These are some notes on the Forward-Backward algorithm for Hidden Markov Models (HMMs). The focus of this post is on the derivations and on the variations of these algorithms. When possible I try to give an interpretation of the probabilities involved.
Some basic understanding of HMMs is probably needed before reading this text. Reference [1] provides a in-depth introduction and good resources are available also online for example on Wikipedia’s webpages on HMMs and forward-backward algorithms.
Here some code snippets are shown. They are written in the Julia language and should be very readable, as simple as pseudo-code.
For further insights see documentation of HMMGradients.jl.
Hidden Markov model notation
The states of a Hidden Markov Model (HMM) \(s_j \in \mathcal{N}\) for \(j=1,\dots,N_s\) are defined as integers. A state sequence is the vector \(\mathbf{s} \in \mathcal{N}^{N_t}\), where \(N_t\) is the number of time steps.

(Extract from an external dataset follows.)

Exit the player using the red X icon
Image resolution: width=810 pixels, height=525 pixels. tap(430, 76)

The parameters of the HMM are defined in \(\lambda = \{\mathbf{A}, \mathbf{a}, \mathcal{B} \}\).
Here \(\mathbf{A} \in \mathcal{R}^{N_s \times N_s}\) transition matrix where \(p(s_t=j|s_{t-1}=i)= a_{ij}\) with \(a_{ij}\) being the \((i,j)\)-th element of \(\mathbf{A}\) (Markov process of order 1) and \(\mathbf{a} \in \mathcal{R}^{N_s}\) are the initial state probability. \(\mathcal{B} = \{ b_1, \dots b_{N_s} \}\) are a set of distributions, one per state where \(p(y_t|s_j)=b_{j}(y_t)\) (observation independence, memoryless model) where \(y_t\) is the observation at the time \(t\).
using Distributions, LinearAlgebra, Combinatorics
# define Markov model's parameters (λ)
Ns = 2 # number of states
a = [0.5; 0.5] # initial state probability
A = [0.7 0.3; 0.3 0.7] # transmission Matrix [a_11 a21; a12 a_22]

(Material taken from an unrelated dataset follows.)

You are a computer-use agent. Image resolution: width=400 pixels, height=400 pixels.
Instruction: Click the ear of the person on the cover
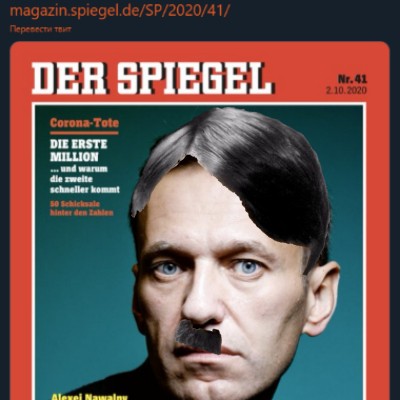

# Must be row stotastic: [sum(A[i,:]) for i in 1:size(A,1)] .== 1
B = [Categorical([0.9, 0.1]), Categorical([0.2, 0.8])]
# observation distribution [b_1; b_2]
# Tells what is the probability of a state given an observation P(y_t|s_i)
# e.g. `pdf(D[1],2) == 0.1` gives the probability
# of being in state 1 if we observed y_t = 2
return
Posterior likelihood
Say we have an observation \(\mathbf{y} \in \mathcal{R}^{N_t}\) where \(N_t\) is an integer indicating time steps.
Let’s compute the likelihood between our Markov model with parameters \(\lambda\) and the observations \(\mathbf{y}\).
Using the law of total probability, this likelihood can be defined as:
\[p_\lambda ( \mathbf{y} ) = \sum_{\mathbf{s} \in \mathcal{S}} p_{\lambda} (\mathbf{y} | \mathbf{s} ) p( \mathbf{s} )\]where \(p_{\lambda} (\mathbf{y} | \mathbf{s} )\) is the likelihood of observation given a state sequence \(\mathbf{s} \in \mathcal{N}^{N_t}\), \(p( \mathbf{s} )\) is probability of a particular state sequence and \(\mathcal{S}\) is a set containing all possible state sequences.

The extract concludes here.